As systems scale, a single machine is no longer feasible to process large datasets or high query throughput. Partitioning (sharding) breaks up the dataset into smaller subsets. Each partition becomes its own small database. Partitioning spreads the data and query load across multiple machines.

Typically, the database will assign multiple partitions to a node. This improves dynamic load balancing across nodes. If a leader-follower replication model is used, each partition's leader is assigned to one node and its followers are assigned to other nodes. Each node could be a leader to some partitions and a follower to other partitions.

Federation

Federation is where the data model is split up by function across different machines. For example, a monolithic data model can be split up to forums, users, and products. Federation alone is not effective if the data model has very large functions or tables. Also, joining data between two functions becomes complex. Once the data is federated appropriately, the following partitioning methods can be applied.

Key-Value Data Model

With key-value stores, there are two main approaches to partitioning: key range partitioning, and hash partitioning.

Key Range Partitioning

Key range partitioning is where keys are sorted and partitioned by a range of keys. This allows for efficient key range queries.

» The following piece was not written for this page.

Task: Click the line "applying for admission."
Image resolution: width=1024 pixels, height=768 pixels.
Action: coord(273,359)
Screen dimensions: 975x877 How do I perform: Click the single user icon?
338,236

With this approach, a partition can have disproportionately high load (a hot spot). In some cases, all load could end up on one partition. This would happen when a specific range of keys become very popular. To mitigate this risk, partitions can be rebalanced by splitting a range into two subranges (1 partition divided into 2 partitions).

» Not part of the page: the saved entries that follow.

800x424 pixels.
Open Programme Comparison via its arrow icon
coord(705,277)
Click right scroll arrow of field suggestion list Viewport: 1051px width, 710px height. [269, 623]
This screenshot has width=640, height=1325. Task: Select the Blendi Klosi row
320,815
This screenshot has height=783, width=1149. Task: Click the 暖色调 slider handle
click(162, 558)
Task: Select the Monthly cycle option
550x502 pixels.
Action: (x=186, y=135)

In another case, if the database is partitioned by timestamp, all writes would go to the same partition (the one for today). This is mitigated by prefixing the timestamp key with some attribute. For example, the key could be prefixed with a user or component name so that the load is distributed by this name instead of the timestamp.

Hash Partitioning

Hash partitioning is where a hash function is applied to each key and partitioned by a range of hashes (instead of range of keys).

This approach is used to uniformly distribute data and minimize hot spots. Key range queries become inefficient as there is no ordering of keys. Hash partitioning can be implemented as consistent hashing or rendezvous hashing.

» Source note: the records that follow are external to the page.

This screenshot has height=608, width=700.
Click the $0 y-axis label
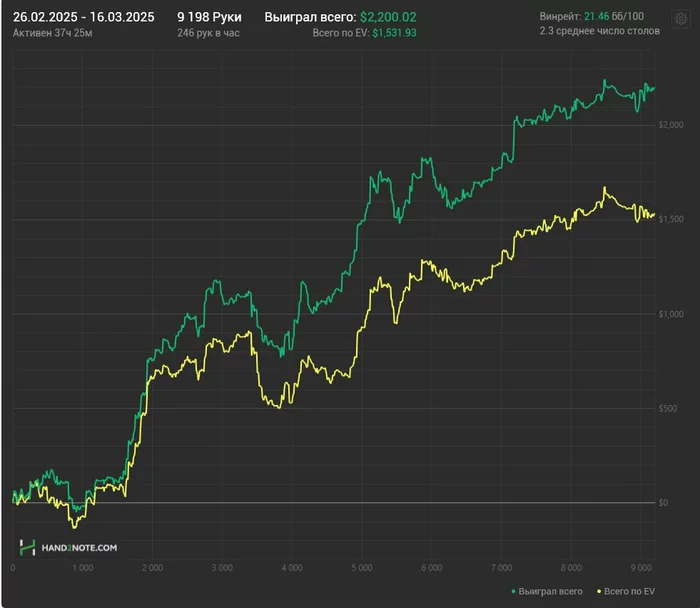pyautogui.click(x=663, y=503)
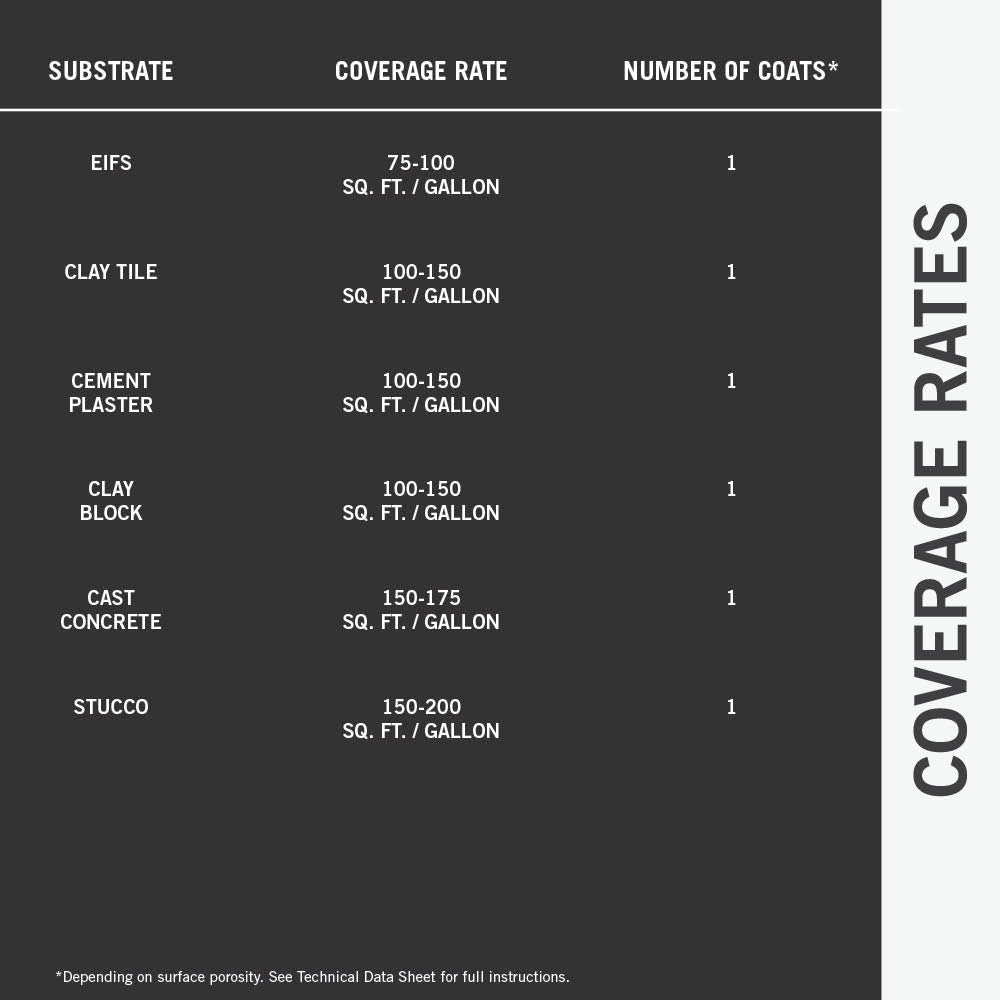Click the 150-200 sq. ft. coverage value
Viewport: 1000px width, 1000px height.
point(421,719)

Even with hash partitioning, a single key can become very hot. Applications can use a simple technique to mitigate this: add a random number at the beginning (or end) of the key. A two-digit decimal random number will split a key evenly across 100 different keys. This will distribute writes to different partitions. Reads will have to do additional work as they will need to read data from 100 keys and compile the data.

Data Model with Secondary Indexes

Partitioning becomes more complicated when secondary indexes are involved. The secondary indexes need to be separately partitioned. With secondary indexes, there are two main approaches to partitioning: document-based partitioning (local indexes) and term-based partitioning (global indexes).

Document-Based Partitioning

Document-based partitioning (local indexes) is where the secondary indexes are stored in the same partition as the primary key and value. Each partition only maintains the secondary indexes of the datasets it controls.

On write, a single partition needs to be updated. On read, secondary indexes must be gathered across ALL partitions (scatter/gather). This makes read queries on secondary indexes very expensive.

Term-Based Partitioning

Term-based partitioning (global indexes) is where secondary indexes are partitioned separately from primary keys. On write, several partitions of the secondary index must be updated.

On read, data can be served from a single partition. This makes read queries on secondary indexes efficient. At the same time, writes to secondary indexes become slower and more complicated.

DynamoDB uses global indexes. Updates to secondary indexes are asynchronous and therefore, eventually consistent.

References

  1. Kleppmann, Martin. “Chapter 6: Partitioning.” In Designing Data-Intensive Applications: The Big Ideas behind Reliable, Scalable, and Maintainable Systems. Sebastopol, CA: O'Reilly Media, 2017.